For now it is mostly a discussion of how to determine what ancestry needs
to be merged, and a small amount of detail on the difficulties of determining
dotted revnos with a limited view of ancestry.
-------------- next part --------------
=== added file '.bzrignore'
--- a/.bzrignore 1970-01-01 00:00:00 +0000
+++ b/.bzrignore 2010-04-05 16:01:48 +0000
@@ -0,0 +1,1 @@
+./history_denormalization.html
=== modified file 'history_denormalization.txt'
--- a/history_denormalization.txt 2010-04-02 22:17:01 +0000
+++ b/history_denormalization.txt 2010-04-05 16:01:48 +0000
@@ -233,6 +233,7 @@
a) Paths along the graph do not always follow particularly 'linearly'.
Consider
+
i) Branch 1 is a single patch against rev 1000.
ii) The mainline is developed for 3 months, with lots of changes landing.
iii) Branch 1 is updated with a second patch, and lands on mainline rev
@@ -253,6 +254,236 @@
X is in the ancestry of tip T, then the dotted revno for X will be the same
for all descendents of T.
+
+Partial ``merge_sort`` Computation
+==================================
+
+This section tries to discuss the issues and design of how to compute dotted
+revnos and the overal merge-sorted graph, given a desire to avoid walking all
+history.
+
+The current merge-sorted design is achieved by walking the ancestry graph. A
+'pending' stack is created. Parents are put on the stack, with the left-most
+parent at the top of the stack. Once all parents have been put into pending,
+the top node can is ready to be numbered and can be removed. For example::
+
+ A
+ |\
+ B C
+ |/|
+ D E
+ | |
+ | F
+ |/
+ G
+
+G is first pushed onto the stack. We then push F and D onto the stack (GFD).
+We then go to D, and push C and B (GFDCB).

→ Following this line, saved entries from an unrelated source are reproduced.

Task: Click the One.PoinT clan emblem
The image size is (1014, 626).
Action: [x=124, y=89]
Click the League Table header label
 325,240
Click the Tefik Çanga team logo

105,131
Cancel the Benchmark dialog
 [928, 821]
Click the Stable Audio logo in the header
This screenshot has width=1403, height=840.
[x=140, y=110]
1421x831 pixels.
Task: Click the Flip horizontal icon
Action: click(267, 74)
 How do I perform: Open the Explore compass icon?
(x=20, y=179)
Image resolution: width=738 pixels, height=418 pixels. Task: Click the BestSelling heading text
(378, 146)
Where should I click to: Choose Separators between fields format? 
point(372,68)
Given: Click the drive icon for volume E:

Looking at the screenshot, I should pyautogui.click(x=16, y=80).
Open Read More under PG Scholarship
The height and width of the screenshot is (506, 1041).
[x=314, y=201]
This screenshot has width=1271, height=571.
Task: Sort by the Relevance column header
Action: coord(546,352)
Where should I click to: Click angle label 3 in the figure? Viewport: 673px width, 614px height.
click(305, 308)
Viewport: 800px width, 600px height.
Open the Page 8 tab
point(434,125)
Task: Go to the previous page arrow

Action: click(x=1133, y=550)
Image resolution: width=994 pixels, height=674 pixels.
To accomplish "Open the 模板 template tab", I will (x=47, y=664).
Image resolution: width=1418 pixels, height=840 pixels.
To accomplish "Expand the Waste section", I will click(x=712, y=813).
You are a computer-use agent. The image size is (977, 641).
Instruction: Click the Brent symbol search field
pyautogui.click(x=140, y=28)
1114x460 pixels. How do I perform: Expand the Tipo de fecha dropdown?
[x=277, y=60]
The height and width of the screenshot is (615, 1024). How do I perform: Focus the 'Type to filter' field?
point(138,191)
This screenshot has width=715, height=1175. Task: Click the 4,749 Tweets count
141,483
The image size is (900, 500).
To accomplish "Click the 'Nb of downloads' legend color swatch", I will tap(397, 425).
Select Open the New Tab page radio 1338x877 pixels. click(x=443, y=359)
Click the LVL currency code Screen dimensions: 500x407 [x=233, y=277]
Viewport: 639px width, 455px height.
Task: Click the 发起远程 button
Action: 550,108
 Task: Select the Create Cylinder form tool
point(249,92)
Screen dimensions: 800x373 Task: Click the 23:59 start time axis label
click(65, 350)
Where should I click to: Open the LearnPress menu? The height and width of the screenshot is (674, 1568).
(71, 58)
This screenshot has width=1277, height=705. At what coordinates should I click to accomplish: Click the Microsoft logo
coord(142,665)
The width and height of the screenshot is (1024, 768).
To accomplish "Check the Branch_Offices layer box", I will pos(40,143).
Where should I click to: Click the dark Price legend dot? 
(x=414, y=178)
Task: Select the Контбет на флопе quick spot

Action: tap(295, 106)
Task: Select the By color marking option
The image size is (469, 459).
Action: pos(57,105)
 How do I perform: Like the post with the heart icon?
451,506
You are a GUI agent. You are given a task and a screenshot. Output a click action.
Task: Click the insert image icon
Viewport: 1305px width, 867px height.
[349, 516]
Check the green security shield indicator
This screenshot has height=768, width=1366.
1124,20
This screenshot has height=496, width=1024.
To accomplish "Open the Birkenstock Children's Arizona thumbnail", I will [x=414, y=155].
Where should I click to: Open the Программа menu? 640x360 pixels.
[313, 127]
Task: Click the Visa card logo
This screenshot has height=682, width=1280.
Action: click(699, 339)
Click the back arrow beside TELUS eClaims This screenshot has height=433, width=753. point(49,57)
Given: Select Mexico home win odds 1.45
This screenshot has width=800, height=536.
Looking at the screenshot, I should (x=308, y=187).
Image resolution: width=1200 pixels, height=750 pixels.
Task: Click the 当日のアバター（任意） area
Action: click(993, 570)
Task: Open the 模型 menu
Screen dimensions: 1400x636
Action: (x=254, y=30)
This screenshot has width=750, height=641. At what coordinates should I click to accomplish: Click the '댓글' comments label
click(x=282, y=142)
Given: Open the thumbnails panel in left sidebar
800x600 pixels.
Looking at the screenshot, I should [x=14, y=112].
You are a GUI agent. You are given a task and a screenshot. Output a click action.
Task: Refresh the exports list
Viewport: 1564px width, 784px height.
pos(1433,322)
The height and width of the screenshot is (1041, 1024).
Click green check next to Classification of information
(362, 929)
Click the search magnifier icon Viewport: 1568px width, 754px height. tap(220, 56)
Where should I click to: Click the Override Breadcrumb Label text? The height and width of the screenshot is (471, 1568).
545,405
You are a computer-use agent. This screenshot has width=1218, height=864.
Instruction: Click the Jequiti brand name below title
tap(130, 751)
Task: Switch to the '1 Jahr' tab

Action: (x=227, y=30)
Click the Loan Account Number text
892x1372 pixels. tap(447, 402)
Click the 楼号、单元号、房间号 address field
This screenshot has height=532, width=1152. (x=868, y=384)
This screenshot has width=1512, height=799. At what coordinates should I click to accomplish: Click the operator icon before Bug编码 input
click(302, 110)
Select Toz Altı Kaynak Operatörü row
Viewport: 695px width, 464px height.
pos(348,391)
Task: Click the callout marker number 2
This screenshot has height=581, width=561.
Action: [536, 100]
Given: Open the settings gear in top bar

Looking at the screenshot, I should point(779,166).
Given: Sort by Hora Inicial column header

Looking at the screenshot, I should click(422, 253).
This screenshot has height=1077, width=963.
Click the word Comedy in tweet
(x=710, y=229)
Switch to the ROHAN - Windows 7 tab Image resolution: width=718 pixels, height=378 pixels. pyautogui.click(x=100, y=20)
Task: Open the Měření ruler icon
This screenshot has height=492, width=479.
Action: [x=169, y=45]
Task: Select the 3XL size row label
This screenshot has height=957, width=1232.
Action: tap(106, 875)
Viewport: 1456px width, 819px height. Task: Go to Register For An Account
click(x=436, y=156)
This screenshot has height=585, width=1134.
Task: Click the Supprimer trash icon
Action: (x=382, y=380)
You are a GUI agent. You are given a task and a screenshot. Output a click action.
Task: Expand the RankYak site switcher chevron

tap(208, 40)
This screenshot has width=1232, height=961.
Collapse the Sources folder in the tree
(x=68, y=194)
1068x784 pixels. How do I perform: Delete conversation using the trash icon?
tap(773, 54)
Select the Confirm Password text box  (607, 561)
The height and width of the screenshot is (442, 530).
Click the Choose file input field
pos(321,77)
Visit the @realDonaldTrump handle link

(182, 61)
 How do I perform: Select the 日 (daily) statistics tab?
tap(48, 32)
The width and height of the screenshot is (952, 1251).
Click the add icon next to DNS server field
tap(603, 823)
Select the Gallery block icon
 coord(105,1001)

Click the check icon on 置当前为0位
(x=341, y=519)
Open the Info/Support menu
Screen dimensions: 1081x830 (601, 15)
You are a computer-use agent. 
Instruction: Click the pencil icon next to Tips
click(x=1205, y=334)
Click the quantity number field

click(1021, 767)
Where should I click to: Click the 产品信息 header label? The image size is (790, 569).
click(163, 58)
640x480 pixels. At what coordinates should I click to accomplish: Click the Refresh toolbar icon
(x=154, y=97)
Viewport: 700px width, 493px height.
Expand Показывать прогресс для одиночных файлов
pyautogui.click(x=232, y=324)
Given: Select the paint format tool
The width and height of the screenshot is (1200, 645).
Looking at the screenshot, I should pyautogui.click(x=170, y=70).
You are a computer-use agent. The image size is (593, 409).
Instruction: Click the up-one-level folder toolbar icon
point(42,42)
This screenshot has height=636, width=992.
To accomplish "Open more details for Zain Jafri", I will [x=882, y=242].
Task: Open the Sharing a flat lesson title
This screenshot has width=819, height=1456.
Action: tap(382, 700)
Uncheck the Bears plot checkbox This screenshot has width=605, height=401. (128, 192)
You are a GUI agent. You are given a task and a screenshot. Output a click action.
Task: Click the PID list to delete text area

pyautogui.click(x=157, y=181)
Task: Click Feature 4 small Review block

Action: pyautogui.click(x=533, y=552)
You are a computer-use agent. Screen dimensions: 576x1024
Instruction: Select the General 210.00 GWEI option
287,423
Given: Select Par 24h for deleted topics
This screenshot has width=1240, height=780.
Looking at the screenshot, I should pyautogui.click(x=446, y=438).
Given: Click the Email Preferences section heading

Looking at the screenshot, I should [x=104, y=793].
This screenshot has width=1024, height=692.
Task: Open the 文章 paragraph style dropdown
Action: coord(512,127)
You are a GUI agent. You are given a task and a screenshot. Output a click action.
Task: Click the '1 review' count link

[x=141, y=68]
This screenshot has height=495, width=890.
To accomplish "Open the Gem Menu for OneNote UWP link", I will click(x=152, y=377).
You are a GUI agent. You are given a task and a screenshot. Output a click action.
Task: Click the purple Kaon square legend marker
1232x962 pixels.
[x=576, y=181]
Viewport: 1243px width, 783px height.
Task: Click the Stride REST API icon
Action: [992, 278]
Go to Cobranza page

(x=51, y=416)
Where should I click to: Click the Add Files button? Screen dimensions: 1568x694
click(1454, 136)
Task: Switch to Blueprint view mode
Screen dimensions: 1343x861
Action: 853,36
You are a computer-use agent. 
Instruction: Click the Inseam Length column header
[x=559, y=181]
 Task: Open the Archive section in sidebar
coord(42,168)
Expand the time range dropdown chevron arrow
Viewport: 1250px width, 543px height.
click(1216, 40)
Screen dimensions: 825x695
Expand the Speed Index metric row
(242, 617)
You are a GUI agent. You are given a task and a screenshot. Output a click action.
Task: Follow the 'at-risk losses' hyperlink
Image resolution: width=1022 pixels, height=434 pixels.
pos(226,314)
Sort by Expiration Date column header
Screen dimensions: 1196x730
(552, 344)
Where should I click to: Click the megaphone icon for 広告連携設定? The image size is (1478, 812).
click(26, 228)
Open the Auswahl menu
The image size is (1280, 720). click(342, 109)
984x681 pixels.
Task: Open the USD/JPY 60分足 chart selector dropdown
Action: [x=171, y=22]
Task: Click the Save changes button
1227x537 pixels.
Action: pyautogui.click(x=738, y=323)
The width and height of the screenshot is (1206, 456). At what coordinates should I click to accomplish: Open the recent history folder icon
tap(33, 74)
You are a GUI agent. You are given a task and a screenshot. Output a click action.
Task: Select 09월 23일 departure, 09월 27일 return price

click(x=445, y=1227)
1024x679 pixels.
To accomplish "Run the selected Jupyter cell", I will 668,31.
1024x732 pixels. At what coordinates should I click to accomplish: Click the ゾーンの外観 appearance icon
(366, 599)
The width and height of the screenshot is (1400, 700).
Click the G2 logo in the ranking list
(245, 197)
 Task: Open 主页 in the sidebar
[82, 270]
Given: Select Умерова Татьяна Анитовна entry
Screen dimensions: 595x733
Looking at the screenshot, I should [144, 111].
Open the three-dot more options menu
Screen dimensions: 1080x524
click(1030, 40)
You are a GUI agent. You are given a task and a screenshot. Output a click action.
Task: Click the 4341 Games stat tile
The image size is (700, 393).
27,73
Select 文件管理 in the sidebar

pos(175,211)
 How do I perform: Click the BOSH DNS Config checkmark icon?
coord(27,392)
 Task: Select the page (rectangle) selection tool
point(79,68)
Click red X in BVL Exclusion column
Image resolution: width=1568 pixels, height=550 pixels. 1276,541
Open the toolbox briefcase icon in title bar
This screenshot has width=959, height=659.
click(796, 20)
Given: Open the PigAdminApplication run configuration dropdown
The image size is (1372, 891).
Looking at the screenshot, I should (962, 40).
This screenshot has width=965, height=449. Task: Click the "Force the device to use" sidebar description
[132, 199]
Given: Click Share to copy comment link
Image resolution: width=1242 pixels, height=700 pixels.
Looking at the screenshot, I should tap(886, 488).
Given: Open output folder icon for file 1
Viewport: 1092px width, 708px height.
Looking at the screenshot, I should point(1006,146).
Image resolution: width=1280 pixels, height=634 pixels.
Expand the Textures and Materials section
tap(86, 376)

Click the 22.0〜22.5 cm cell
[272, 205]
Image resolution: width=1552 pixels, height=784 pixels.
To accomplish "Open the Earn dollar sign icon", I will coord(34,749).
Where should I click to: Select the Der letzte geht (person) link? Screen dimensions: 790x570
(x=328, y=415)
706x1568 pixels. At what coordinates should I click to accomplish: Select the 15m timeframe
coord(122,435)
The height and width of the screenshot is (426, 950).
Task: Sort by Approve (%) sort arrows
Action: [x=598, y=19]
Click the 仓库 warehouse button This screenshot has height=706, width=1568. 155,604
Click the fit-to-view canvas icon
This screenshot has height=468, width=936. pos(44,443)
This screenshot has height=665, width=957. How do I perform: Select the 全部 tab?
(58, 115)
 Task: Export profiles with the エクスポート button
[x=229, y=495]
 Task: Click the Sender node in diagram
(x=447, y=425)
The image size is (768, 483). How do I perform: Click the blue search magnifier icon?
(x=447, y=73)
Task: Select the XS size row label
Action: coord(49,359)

And then go to B and push A. When
+we get to A (GFDCBA), there are no more parents, so A is ready to be numbered
+(0, 0, 1), and it is popped off and marked completed. After that we get to B,
+which is also complete (0, 0, 2). C is also ready. When we pushed it, we noted
+that it was a right-hand parent, so its ``merge_depth`` gets incremented by 1
+vs the original depth of 0. Thus it needs a dotted revno, and gets (1, 1, 1).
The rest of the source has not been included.